● **Extrait cité**
__________

22 juillet 2006
Oui, je sais, je vous ai un peu délaissé ces derniers temps, puisque mon rythme a passablement fléchi. À ma décharge, il est bien évident que les nouveautés se font plus rares…et il faut également dire qu’un de mes collègues était ici pour un petit deux semaines, alors j’ai un peu abusé de sa présence car il est fort sympathique. Bref, Je n’ai pas eu beaucoup de temps pour écrire ma chronique de l’étranger.
En gros, la fin de semaine du 7 j’étais supposé aller visiter la région du Sine Saloum avec deux amies trifluviennes – la très jolie Marie-Eve et la non moins délicieuse Dorothée, deux étudiantes en médecine qui sont venues visiter Dakar dans le cadre d’un projet universitaire. Pour faire une histoire courte, elles ont passé 3 semaines en brousse et commencent maintenant 3 semaines dans un hôpital de Dakar. Elles étaient en brousse depuis une semaine, et nous nous étions donné rendez-vous à Jola, qui est à l’orée du Sine Saloum. Le Sine Saloum est une région réputée pour sa beauté et ses mangroves.
Le vendredi soir, vers 18h30, je quitte donc Dakar en taxi-brousse. Le taxi-brousse est en fait une voiture familiale qui embarque 7 passagers à un coût qui défie toute compétition (sauf celle de www.alternativauto.ca, qui répond à tous vos besoins en covoiturage. De Dakar à Jola, embarque avec AlternativAuto.ca ! – ça c’est une plug publicitaire gratuite, parce qu’en fait y sont au Canada, pas au Sénégal). Le véhicule en tant que tel n’aurait probablement pas le droit de rouler au Québec. Enfin, j’arrive à la gare routière de Pompier, où des dizaines et des dizaines (pas loin de 100) de taxi-brousse sont alignés, distribués par lieu de destination. Je fini pas trouver le taxi qui fait Mbour et Jola. Wouin, la voiture est pleine et il ne reste qu’une place à l’arrière. Les deux Trifluviennes m’ayant averti sur l’inconfort intrinsèque des places à l’arrière, j’hésite, je dis que je vais prendre le suivant…mais le chauffeur veut partir, alors il me vend 2 places en arrière, et sort un gars qui était assis là. Je m’installe donc, les genoux pris entre mon menton et le siège d’en avant, et à peu près incapable de bouger mes jambes de plus de quelques centimètres de chaque côté – évidemment, la fille qui est assise avec moi en arrière considère le siège supplémentaire que j’ai acheté comme étant le sien à part égal, alors elle n’hésite pas à prendre ses aises. Mais bon, on pardonne beaucoup à une jolie femme. Je m’attends à rouler pendant environ 1h30 pour plus ou moins 80 km, parce qu’il y a beaucoup de trafic à la sortie de Dakar.
Le véhicule part donc, et on avance péniblement sur l’unique autoroute.

__________

● **Données sources**
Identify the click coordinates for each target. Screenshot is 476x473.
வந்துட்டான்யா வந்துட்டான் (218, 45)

__________

● **Tâches à réaliser**
a) D'après le récit de voyage, combien de passagers un taxi-brousse embarque-t-il ?
b) Extrayez du récit de voyage tout ce qui va de « En gros, la » jusqu'à « et ses mangroves. ».
Ce matériel est indépendant du récit de voyage.

● **Corrigé des tâches**
a) Un taxi-brousse embarque 7 passagers.

b)
En gros, la fin de semaine du 7 j’étais supposé aller visiter la région du Sine Saloum avec deux amies trifluviennes – la très jolie Marie-Eve et la non moins délicieuse Dorothée, deux étudiantes en médecine qui sont venues visiter Dakar dans le cadre d’un projet universitaire. Pour faire une histoire courte, elles ont passé 3 semaines en brousse et commencent maintenant 3 semaines dans un hôpital de Dakar. Elles étaient en brousse depuis une semaine, et nous nous étions donné rendez-vous à Jola, qui est à l’orée du Sine Saloum. Le Sine Saloum est une région réputée pour sa beauté et ses mangroves.